Will Seth Rogen ever escape the stoner movie trope? He’s getting a little old for this type of comedy. In The Night Before, he has a pregnant wife and decides to spend one last time having a wild night with his friends. This appears more like a bad habit of Rogen’s career path as if he’ll only do one more head movie before finding something better. But old habits die hard and this one may never go away.
The movie starts out with an innocent enough scenario. Ethan (Joseph Gordon-Levitt) is a man who had to deal with his parents being killed in a car crash on Christmas when he was young. Ever his buddies until the end, Isaac (Seth Rogen) and Chris (Andrew Mackie) create an annual tradition of hosting a boys night out every Christmas Eve. But time passes and the trio just don’t have as much time for one another. Rogen has a kid on the way and Mackie is becoming too famous. They decide to put an end to their tradition by having one last big night.

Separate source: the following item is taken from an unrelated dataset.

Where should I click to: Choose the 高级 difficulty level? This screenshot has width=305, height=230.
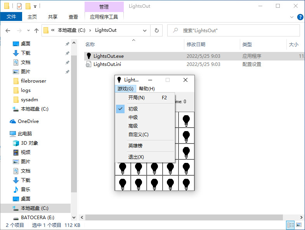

But the tenderness of brotherly love ends after that setup and the wild night begins. Some of this I expected. I foresaw the big limo that escorts them around New York City, the loud parties of booze, the acquisition of drugs, the blasphemy, the tripping visions, the blood and the puke. What I was hoping for as an optimist was that there would at least be some likability to it all. But most of what we see are stakes that don’t seem that high. Mackie’s character wants to score some weed so he can hang with the more popular crowd. Gordon-Levitt’s character has to work up the nerve to get back together with a girl. And Seth Rogen needs to find his missing phone that contains a video he doesn’t want his wife to see. If these guys don’t accomplish any of these things tonight, it won’t exactly ruin them, but it does serve as a cheap ploy to rekindle this already solid friendship.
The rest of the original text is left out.